## begin PROVIDED RECORDS

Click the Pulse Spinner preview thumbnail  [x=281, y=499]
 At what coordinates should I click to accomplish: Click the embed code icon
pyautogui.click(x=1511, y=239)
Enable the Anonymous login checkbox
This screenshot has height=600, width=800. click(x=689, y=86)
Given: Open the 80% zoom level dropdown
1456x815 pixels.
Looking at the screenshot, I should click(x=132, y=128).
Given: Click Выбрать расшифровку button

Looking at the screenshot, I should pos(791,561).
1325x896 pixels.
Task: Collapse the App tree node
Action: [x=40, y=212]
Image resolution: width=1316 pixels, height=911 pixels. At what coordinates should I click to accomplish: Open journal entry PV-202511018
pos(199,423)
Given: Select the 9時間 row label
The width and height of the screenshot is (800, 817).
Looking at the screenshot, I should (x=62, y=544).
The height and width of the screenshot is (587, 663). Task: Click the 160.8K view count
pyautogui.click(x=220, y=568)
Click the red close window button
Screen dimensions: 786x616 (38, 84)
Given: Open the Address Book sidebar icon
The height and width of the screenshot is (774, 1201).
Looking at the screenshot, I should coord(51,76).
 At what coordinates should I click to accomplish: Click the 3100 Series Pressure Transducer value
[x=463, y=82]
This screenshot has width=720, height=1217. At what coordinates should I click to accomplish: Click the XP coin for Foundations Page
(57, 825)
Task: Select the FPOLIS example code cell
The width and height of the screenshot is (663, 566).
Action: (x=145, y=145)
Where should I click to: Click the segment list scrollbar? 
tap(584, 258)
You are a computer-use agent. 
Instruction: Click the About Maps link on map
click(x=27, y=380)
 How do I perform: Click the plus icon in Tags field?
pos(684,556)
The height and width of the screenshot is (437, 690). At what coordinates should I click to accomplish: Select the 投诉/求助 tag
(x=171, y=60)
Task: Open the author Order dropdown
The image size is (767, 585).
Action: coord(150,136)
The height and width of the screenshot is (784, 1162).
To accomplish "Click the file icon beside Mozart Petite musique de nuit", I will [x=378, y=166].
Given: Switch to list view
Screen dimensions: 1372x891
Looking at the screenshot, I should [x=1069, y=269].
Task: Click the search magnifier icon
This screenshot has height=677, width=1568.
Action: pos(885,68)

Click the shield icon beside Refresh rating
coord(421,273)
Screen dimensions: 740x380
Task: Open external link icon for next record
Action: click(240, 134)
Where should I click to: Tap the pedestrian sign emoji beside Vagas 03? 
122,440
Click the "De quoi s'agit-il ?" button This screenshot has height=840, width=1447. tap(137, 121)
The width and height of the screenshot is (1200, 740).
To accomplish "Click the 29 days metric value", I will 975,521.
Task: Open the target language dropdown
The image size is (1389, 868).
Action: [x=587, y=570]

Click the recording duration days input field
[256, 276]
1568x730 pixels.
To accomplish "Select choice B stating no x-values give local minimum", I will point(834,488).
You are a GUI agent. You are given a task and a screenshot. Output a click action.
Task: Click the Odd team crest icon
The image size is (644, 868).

## end PROVIDED RECORDS

AIM OF THE TASK:
Return the rows from the start of the rows through the line that holds "pyautogui.click(x=220, y=568)", including both ends, word for word.

TASK OUTPUT:
Click the Pulse Spinner preview thumbnail  [x=281, y=499]
 At what coordinates should I click to accomplish: Click the embed code icon
pyautogui.click(x=1511, y=239)
Enable the Anonymous login checkbox
This screenshot has height=600, width=800. click(x=689, y=86)
Given: Open the 80% zoom level dropdown
1456x815 pixels.
Looking at the screenshot, I should click(x=132, y=128).
Given: Click Выбрать расшифровку button

Looking at the screenshot, I should pos(791,561).
1325x896 pixels.
Task: Collapse the App tree node
Action: [x=40, y=212]
Image resolution: width=1316 pixels, height=911 pixels. At what coordinates should I click to accomplish: Open journal entry PV-202511018
pos(199,423)
Given: Select the 9時間 row label
The width and height of the screenshot is (800, 817).
Looking at the screenshot, I should (x=62, y=544).
The height and width of the screenshot is (587, 663). Task: Click the 160.8K view count
pyautogui.click(x=220, y=568)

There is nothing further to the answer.